Mateu contra el silencio

Siguiendo la doctrina del Vaticano, el Obispado de Mallorca ha apartado cautelarmente de su ministerio al cura de Can Picafort mientras investiga unas «graves acusaciones» de presuntos abusos sexuales a menores en su contra. Algunos prefieren no saber, ot

Para mí no hay más virtud que la valentía; de hecho, mi bienaventuranza favorita es la que se refiere a "los que tienen hambre y sed de justicia, porque ellos quedarán saciados". Por este motivo y por otros, la semana pasada me conmovió tanto como me escandalizó la noticia de la suspensión de sus labores pastorales del párroco de Can Picafort, Pere Barceló, mientras se le investiga por presuntos abusos sexuales a menores de las comunidades que guió. El Papa Ratzinger decidió hace unos meses tomar el toro por los cuernos en lo que respecta a la pederastia en el seno de la Iglesia, una lacra de proporciones épicas que amenaza la propia pervivencia de la institución, y el Obispo de Mallorca ha seguido su mandato.
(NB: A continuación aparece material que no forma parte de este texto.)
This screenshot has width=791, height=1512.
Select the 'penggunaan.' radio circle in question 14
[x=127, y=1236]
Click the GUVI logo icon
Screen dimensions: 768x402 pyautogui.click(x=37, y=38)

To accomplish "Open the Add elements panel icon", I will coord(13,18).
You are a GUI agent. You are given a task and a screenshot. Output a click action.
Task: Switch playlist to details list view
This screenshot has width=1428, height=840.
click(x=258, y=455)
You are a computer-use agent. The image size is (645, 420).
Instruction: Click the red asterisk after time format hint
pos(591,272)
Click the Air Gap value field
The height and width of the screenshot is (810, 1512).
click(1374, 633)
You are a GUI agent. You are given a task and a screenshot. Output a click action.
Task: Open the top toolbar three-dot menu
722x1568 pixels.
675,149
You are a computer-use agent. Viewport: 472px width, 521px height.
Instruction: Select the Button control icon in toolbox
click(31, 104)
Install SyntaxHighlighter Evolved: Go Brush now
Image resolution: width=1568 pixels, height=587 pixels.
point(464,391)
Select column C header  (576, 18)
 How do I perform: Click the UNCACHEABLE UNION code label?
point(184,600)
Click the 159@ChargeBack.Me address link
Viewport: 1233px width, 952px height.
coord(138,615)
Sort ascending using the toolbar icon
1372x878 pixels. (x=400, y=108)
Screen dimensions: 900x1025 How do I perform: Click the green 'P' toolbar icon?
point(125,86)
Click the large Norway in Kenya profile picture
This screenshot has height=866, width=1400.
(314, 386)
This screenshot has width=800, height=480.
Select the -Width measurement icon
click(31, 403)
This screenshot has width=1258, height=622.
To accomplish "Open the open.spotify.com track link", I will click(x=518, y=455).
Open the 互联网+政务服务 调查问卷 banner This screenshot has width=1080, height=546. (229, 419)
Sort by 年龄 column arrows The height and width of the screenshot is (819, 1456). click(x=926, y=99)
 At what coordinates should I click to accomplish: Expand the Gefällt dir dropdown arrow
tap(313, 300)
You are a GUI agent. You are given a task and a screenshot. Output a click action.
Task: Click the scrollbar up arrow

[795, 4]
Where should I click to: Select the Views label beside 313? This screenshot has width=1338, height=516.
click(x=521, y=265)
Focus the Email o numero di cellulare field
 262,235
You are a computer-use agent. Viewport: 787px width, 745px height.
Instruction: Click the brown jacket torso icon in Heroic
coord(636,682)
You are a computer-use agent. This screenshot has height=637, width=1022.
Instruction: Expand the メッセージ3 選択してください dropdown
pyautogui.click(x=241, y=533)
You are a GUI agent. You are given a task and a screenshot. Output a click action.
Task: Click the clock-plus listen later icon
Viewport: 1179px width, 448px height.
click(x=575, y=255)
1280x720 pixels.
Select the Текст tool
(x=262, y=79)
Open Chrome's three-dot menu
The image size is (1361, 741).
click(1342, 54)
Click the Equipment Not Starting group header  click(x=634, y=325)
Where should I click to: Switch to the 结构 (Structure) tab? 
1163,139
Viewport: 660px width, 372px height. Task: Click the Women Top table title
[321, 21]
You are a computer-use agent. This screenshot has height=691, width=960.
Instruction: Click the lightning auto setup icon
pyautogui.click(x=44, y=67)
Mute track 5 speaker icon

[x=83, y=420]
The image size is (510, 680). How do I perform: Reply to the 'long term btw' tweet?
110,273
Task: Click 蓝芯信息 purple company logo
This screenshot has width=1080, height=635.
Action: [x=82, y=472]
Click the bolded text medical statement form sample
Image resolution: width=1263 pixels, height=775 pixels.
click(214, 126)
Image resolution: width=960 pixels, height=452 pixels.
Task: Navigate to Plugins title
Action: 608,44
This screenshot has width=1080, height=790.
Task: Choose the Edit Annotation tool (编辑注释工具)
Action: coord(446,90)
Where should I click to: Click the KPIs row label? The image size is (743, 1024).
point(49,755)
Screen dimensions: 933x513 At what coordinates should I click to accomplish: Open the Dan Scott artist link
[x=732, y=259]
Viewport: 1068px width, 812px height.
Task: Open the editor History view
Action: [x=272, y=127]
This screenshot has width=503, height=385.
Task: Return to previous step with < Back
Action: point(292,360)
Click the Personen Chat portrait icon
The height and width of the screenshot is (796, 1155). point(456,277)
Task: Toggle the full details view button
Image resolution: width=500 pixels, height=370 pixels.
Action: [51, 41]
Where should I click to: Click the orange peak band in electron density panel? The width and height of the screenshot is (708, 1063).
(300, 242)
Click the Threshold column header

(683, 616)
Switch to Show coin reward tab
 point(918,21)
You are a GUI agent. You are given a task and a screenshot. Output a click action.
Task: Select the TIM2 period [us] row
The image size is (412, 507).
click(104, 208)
El silencioso Jesús Murgui ha cortado de raíz una carrera de décadas de denuncias y conductas sospechosas del cura en cuestión, en una decisión cautelar que para mí vale un legado y le convierte en un pastor digno de confianza. La espita de un asunto que ha causado conmoción sobre todo en el norte de la isla fue el caso de una chica que, años después de ser supuestamente vejada por Barceló, se sinceró con la oenegé RANA, que a su vez transmitió sus fundadas sospechas al obispado. Pero antes hubo una voz que no se cansó de clamar en el desierto, una voz que yo conozco muy bien.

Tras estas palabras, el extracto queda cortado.